─── Rows
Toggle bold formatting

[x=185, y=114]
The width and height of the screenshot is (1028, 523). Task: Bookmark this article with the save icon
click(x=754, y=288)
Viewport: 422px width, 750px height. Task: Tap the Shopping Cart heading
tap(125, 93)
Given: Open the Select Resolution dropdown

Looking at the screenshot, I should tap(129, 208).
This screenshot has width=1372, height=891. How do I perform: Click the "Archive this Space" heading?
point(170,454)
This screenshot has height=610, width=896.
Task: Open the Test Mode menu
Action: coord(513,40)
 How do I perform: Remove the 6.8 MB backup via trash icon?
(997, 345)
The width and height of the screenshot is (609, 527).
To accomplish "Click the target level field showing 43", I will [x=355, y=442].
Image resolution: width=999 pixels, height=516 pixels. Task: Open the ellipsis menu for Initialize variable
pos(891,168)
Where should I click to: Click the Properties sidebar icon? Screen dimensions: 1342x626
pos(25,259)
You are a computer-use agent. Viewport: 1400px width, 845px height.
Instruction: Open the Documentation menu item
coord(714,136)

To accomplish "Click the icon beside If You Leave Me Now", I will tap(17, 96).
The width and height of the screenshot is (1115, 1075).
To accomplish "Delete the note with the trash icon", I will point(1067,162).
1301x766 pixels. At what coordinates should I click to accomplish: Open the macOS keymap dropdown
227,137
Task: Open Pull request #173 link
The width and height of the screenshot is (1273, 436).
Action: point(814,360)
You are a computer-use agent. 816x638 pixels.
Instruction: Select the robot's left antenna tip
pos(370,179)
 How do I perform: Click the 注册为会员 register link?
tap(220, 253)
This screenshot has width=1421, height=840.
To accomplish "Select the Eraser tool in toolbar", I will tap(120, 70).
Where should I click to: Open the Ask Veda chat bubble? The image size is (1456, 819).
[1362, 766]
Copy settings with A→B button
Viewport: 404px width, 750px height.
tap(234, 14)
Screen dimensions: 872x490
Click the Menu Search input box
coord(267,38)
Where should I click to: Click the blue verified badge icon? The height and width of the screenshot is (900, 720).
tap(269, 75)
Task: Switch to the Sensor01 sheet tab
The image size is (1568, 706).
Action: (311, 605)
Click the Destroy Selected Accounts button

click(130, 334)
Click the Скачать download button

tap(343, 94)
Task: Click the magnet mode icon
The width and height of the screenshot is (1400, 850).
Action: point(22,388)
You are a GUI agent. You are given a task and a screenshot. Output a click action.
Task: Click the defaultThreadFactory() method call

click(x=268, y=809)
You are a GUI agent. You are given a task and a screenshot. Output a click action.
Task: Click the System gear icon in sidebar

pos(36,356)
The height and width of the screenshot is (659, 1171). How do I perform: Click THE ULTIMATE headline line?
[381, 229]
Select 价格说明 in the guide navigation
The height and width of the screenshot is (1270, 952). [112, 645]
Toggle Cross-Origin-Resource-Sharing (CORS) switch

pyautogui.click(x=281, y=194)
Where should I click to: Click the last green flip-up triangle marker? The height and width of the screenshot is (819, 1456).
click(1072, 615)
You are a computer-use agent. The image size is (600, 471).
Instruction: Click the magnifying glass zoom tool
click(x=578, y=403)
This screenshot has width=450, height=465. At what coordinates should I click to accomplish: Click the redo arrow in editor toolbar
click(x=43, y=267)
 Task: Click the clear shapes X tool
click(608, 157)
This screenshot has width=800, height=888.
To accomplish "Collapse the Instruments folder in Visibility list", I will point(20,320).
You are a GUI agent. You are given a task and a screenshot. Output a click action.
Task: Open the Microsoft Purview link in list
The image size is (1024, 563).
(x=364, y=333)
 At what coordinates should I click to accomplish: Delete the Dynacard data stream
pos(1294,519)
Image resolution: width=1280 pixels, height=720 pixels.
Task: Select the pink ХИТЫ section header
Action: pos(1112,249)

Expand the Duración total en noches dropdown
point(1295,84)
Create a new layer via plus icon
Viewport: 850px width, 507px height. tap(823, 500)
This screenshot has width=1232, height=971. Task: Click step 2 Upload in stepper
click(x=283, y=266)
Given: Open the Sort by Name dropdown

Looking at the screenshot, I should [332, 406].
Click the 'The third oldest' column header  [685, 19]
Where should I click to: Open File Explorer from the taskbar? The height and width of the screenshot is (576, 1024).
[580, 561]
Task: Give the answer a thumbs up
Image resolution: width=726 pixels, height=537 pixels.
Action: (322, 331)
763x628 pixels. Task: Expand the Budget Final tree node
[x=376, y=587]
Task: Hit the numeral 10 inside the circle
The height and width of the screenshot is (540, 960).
──────
Stated task -> Revise the listing above so that every "Where should I click to" becomes "Which spot should I click to", leaving everything else as it is.

Expected answer ->
Toggle bold formatting

[x=185, y=114]
The width and height of the screenshot is (1028, 523). Task: Bookmark this article with the save icon
click(x=754, y=288)
Viewport: 422px width, 750px height. Task: Tap the Shopping Cart heading
tap(125, 93)
Given: Open the Select Resolution dropdown

Looking at the screenshot, I should tap(129, 208).
This screenshot has width=1372, height=891. How do I perform: Click the "Archive this Space" heading?
point(170,454)
This screenshot has height=610, width=896.
Task: Open the Test Mode menu
Action: coord(513,40)
 How do I perform: Remove the 6.8 MB backup via trash icon?
(997, 345)
The width and height of the screenshot is (609, 527).
To accomplish "Click the target level field showing 43", I will [x=355, y=442].
Image resolution: width=999 pixels, height=516 pixels. Task: Open the ellipsis menu for Initialize variable
pos(891,168)
Which spot should I click to: Click the Properties sidebar icon? Screen dimensions: 1342x626
pos(25,259)
You are a computer-use agent. Viewport: 1400px width, 845px height.
Instruction: Open the Documentation menu item
coord(714,136)

To accomplish "Click the icon beside If You Leave Me Now", I will tap(17, 96).
The width and height of the screenshot is (1115, 1075).
To accomplish "Delete the note with the trash icon", I will point(1067,162).
1301x766 pixels. At what coordinates should I click to accomplish: Open the macOS keymap dropdown
227,137
Task: Open Pull request #173 link
The width and height of the screenshot is (1273, 436).
Action: point(814,360)
You are a computer-use agent. 816x638 pixels.
Instruction: Select the robot's left antenna tip
pos(370,179)
 How do I perform: Click the 注册为会员 register link?
tap(220, 253)
This screenshot has width=1421, height=840.
To accomplish "Select the Eraser tool in toolbar", I will tap(120, 70).
Which spot should I click to: Open the Ask Veda chat bubble? The image size is (1456, 819).
[1362, 766]
Copy settings with A→B button
Viewport: 404px width, 750px height.
tap(234, 14)
Screen dimensions: 872x490
Click the Menu Search input box
coord(267,38)
Which spot should I click to: Click the blue verified badge icon? The height and width of the screenshot is (900, 720).
tap(269, 75)
Task: Switch to the Sensor01 sheet tab
The image size is (1568, 706).
Action: (311, 605)
Click the Destroy Selected Accounts button

click(130, 334)
Click the Скачать download button

tap(343, 94)
Task: Click the magnet mode icon
The width and height of the screenshot is (1400, 850).
Action: point(22,388)
You are a GUI agent. You are given a task and a screenshot. Output a click action.
Task: Click the defaultThreadFactory() method call

click(x=268, y=809)
You are a GUI agent. You are given a task and a screenshot. Output a click action.
Task: Click the System gear icon in sidebar

pos(36,356)
The height and width of the screenshot is (659, 1171). How do I perform: Click THE ULTIMATE headline line?
[381, 229]
Select 价格说明 in the guide navigation
The height and width of the screenshot is (1270, 952). [112, 645]
Toggle Cross-Origin-Resource-Sharing (CORS) switch

pyautogui.click(x=281, y=194)
Which spot should I click to: Click the last green flip-up triangle marker? The height and width of the screenshot is (819, 1456).
click(1072, 615)
You are a computer-use agent. The image size is (600, 471).
Instruction: Click the magnifying glass zoom tool
click(x=578, y=403)
This screenshot has width=450, height=465. At what coordinates should I click to accomplish: Click the redo arrow in editor toolbar
click(x=43, y=267)
 Task: Click the clear shapes X tool
click(608, 157)
This screenshot has width=800, height=888.
To accomplish "Collapse the Instruments folder in Visibility list", I will point(20,320).
You are a GUI agent. You are given a task and a screenshot. Output a click action.
Task: Open the Microsoft Purview link in list
The image size is (1024, 563).
(x=364, y=333)
 At what coordinates should I click to accomplish: Delete the Dynacard data stream
pos(1294,519)
Image resolution: width=1280 pixels, height=720 pixels.
Task: Select the pink ХИТЫ section header
Action: pos(1112,249)

Expand the Duración total en noches dropdown
point(1295,84)
Create a new layer via plus icon
Viewport: 850px width, 507px height. tap(823, 500)
This screenshot has width=1232, height=971. Task: Click step 2 Upload in stepper
click(x=283, y=266)
Given: Open the Sort by Name dropdown

Looking at the screenshot, I should [332, 406].
Click the 'The third oldest' column header  [685, 19]
Which spot should I click to: Open File Explorer from the taskbar? The height and width of the screenshot is (576, 1024).
[580, 561]
Task: Give the answer a thumbs up
Image resolution: width=726 pixels, height=537 pixels.
Action: (322, 331)
763x628 pixels. Task: Expand the Budget Final tree node
[x=376, y=587]
Task: Hit the numeral 10 inside the circle
The height and width of the screenshot is (540, 960).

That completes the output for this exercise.